C is for Camiones. Camiones or trucks were often our main rival for road space. Unfortunately they are the worry of all cyclists, some might say nemesis. But very often truck drivers actually gave us a friendly honk/ beep/ toot to warn us of their presence. It was only occasionally that we felt unsettled by the close presence of a passing truck.
C is for Chile, which I initially rode into on a truck with Erica and Andy (Andy sat in back of the truck with the bikes whilst Erica & I rode up front!!), as we drove through a tunnel into the Andes on the Paso Internacional Los Libertadores! The exit from the tunnel took us to the official border and customs, where we spoke to four different groups of officials and two unofficial, but very engaging Chilean ambassadors! We then cycled down the infamous ‘29 Curvas‘ or hair-pin bends late in the afternoon of May 7th and found ourselves in a steep sided valley where we eventually found a place to camp behind a gas/ petrol station! Thanks to Copec for a comfortable first night in Chile, where, after a minor tent drama on my behalf, we cooked up two courses of pasta followed by desert – a pan of hot chocolate and biscuits.
C is also for cycling.
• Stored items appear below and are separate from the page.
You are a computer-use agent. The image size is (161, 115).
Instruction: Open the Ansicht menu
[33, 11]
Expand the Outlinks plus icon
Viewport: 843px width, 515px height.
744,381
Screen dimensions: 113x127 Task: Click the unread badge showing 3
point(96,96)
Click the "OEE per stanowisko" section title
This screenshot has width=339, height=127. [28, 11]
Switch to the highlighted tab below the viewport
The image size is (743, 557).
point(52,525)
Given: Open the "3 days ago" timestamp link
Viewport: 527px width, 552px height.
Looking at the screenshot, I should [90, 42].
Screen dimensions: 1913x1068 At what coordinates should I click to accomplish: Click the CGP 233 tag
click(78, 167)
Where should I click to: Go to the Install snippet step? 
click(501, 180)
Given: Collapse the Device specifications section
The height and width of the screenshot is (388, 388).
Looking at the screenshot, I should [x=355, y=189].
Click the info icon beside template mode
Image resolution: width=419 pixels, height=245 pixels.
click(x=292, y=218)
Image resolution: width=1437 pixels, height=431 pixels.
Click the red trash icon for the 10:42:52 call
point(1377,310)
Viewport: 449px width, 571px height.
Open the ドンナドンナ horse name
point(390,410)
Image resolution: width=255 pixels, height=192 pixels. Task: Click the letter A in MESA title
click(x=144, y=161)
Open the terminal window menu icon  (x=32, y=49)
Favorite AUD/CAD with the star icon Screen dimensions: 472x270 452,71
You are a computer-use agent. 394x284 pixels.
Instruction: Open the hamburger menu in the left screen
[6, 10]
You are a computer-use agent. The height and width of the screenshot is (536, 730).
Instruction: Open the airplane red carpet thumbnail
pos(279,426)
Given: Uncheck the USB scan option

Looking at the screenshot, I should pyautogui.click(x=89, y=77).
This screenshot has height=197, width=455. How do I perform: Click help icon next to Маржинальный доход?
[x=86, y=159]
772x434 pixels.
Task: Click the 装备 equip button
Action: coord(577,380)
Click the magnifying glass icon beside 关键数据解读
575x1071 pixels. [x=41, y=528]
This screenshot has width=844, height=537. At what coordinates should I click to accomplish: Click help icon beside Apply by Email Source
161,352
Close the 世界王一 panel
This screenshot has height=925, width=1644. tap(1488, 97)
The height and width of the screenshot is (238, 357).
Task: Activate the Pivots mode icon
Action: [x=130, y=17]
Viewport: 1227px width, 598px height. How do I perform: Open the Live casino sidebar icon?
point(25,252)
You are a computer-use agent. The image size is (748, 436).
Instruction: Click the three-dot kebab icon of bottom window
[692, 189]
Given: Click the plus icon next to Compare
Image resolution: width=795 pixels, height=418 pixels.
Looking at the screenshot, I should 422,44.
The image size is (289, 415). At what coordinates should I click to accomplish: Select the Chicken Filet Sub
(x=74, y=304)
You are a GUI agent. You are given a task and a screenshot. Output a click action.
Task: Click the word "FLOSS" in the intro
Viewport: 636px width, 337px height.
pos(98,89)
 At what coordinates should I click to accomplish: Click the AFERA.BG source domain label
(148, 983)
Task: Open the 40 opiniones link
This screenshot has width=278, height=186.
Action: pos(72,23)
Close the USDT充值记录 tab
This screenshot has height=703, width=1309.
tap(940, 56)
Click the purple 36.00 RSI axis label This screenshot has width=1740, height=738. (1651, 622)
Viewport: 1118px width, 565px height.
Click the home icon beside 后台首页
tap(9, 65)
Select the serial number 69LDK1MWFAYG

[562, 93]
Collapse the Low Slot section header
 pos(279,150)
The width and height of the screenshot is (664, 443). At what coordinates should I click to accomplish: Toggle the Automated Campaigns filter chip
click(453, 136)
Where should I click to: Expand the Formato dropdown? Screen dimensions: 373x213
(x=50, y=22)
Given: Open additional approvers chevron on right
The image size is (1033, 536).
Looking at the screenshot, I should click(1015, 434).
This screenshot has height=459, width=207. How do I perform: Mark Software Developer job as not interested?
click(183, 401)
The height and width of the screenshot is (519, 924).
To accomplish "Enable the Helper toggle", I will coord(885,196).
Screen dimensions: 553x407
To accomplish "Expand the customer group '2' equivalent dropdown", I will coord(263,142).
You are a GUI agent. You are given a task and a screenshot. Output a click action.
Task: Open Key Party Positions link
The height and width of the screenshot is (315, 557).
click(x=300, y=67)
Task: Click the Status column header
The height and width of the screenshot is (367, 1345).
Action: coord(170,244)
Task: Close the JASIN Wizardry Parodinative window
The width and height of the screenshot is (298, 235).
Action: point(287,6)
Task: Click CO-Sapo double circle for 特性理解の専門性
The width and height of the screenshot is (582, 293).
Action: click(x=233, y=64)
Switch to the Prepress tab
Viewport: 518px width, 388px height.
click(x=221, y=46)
I’ve learnt plenty of things about cycling over the last few hundred miles. Cycling with pounds of gear strapped to your bike is a very different experience from the slick, smooth ride that is a road-biking. But luckily I haven’t logged enough road-miles to really say that I missed that feeling. In fact, I really enjoyed the freedom of cycling with everything you need – knowing that it was up to me how far I managed to cycle and how the day would unfold. But there were definitely moments when I bonked, felt exhausted physically and mentally and even wished that I was running!! The saddle on my Merida bike gave me no problems, thankfully. But I did develop a few excellent tan-lines – like a true cyclist. We had no mechanical issues, only three or four punctures and one night of bad luck when I tangled bungees in the gears of my bike, broke a tent pole and nearly started a fire. It was all due to low blood sugar I’m sure…
And C is finally for company. Without the help and support of numerous people stage two and the bike ride would never have started! It’s impossible to name everyone here but the key folks I need to list are Jesse, Simon, Erica, Andy and Ben on the road, and Emma in Santiago. Thanks to everyone who has emailed, tweeted, and messaged or commented on either Facebook or Instagram. It’s been great to have your virtual support. And thank you for the extra donations!
Gracias from Santiago – Rapa Nui next!